Nothing
#' Conditional quantile estimates for model evaluation
#'
#' Function to calculate conditional quantiles with flexible conditioning. The
#' function is for use in model evaluation and more generally to help better
#' understand forecast predictions and how well they agree with observations.
#'
#' Conditional quantiles are a very useful way of considering model performance
#' against observations for continuous measurements (Wilks, 2005). The
#' conditional quantile plot splits the data into evenly spaced bins. For each
#' predicted value bin e.g. from 0 to 10~ppb the *corresponding* values of
#' the observations are identified and the median, 25/75th and 10/90 percentile
#' (quantile) calculated for that bin. The data are plotted to show how these
#' values vary across all bins. For a time series of observations and
#' predictions that agree precisely the median value of the predictions will
#' equal that for the observations for each bin.
#'
#' The conditional quantile plot differs from the quantile-quantile plot (Q-Q
#' plot) that is often used to compare observations and predictions. A Q-Q~plot
#' separately considers the distributions of observations and predictions,
#' whereas the conditional quantile uses the corresponding observations for a
#' particular interval in the predictions. Take as an example two time series,
#' the first a series of real observations and the second a lagged time series
#' of the same observations representing the predictions. These two time series
#' will have identical (or very nearly identical) distributions (e.g. same
#' median, minimum and maximum). A Q-Q plot would show a straight line showing
#' perfect agreement, whereas the conditional quantile will not. This is because
#' in any interval of the predictions the corresponding observations now have
#' different values.
#'
#' Plotting the data in this way shows how well predictions agree with
#' observations and can help reveal many useful characteristics of how well
#' model predictions agree with observations --- across the full distribution of
#' values. A single plot can therefore convey a considerable amount of
#' information concerning model performance. The `conditionalQuantile`
#' function in openair allows conditional quantiles to be considered in a
#' flexible way e.g. by considering how they vary by season.
#'
#' The function requires a data frame consisting of a column of observations and
#' a column of predictions. The observations are split up into `bins`
#' according to values of the predictions. The median prediction line together
#' with the 25/75th and 10/90th quantile values are plotted together with a line
#' showing a \dQuote{perfect} model. Also shown is a histogram of predicted
#' values (shaded grey) and a histogram of observed values (shown as a blue
#' line).
#'
#' Far more insight can be gained into model performance through conditioning
#' using `type`. For example, `type = "season"` will plot conditional
#' quantiles by each season. `type` can also be a factor or character field
#' e.g. representing different models used.
#'
#' See Wilks (2005) for more details and the examples below.
#'
#' @param mydata A data frame containing the field `obs` and `mod`
#' representing observed and modelled values.
#' @param obs The name of the observations in `mydata`.
#' @param mod The name of the predictions (modelled values) in `mydata`.

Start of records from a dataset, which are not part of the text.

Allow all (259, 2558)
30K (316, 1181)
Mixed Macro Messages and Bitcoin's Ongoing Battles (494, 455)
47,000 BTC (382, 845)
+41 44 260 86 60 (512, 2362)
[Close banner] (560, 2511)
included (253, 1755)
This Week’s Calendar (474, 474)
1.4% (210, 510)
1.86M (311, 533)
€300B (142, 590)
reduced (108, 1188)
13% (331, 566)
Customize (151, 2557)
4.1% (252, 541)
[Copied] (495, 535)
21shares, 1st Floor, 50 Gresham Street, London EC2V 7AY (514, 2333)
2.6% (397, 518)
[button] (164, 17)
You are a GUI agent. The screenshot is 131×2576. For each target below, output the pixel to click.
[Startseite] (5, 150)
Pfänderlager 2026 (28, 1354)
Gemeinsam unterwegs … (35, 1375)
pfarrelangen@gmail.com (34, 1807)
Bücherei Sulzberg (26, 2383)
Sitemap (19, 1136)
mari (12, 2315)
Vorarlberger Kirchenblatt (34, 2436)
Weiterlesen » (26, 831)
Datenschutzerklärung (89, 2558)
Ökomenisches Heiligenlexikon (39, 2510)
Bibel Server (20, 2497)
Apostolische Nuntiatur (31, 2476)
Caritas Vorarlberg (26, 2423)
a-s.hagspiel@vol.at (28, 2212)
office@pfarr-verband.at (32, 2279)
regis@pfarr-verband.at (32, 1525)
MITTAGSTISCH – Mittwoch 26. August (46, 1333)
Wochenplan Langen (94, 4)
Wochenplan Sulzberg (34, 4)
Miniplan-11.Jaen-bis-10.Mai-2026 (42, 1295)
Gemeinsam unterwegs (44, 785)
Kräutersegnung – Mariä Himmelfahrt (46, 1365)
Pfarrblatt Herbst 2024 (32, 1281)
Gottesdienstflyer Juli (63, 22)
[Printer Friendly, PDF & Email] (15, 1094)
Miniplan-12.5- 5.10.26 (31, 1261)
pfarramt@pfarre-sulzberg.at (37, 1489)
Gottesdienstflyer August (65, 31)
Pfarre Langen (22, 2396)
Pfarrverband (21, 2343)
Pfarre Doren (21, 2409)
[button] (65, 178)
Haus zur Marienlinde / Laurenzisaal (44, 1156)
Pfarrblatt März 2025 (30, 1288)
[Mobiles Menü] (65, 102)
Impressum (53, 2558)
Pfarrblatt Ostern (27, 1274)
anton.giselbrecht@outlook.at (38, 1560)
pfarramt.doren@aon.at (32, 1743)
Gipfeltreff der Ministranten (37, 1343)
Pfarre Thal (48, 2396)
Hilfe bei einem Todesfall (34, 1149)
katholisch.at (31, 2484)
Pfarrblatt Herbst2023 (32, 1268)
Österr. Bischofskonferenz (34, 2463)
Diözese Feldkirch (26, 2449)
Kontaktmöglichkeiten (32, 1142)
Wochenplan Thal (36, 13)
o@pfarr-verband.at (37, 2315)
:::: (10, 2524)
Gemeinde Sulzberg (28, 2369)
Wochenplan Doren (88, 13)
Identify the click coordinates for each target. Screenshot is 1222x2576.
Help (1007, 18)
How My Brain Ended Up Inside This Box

#' @param type `type` determines how the data are split i.e. conditioned,
#' and then plotted. The default is will produce a single plot using the
#' entire data. Type can be one of the built-in types as detailed in
#' `cutData` e.g. \dQuote{season}, \dQuote{year}, \dQuote{weekday} and so
#' on. For example, `type = "season"` will produce four plots --- one for
#' each season.
#'
#' It is also possible to choose `type` as another variable in the data
#' frame. If that variable is numeric, then the data will be split into four
#' quantiles (if possible) and labelled accordingly. If type is an existing
#' character or factor variable, then those categories/levels will be used
#' directly. This offers great flexibility for understanding the variation of
#' different variables and how they depend on one another.
#'
#' Type can be up length two e.g. `type = c("season", "weekday")` will
#' produce a 2x2 plot split by season and day of the week. Note, when two
#' types are provided the first forms the columns and the second the rows.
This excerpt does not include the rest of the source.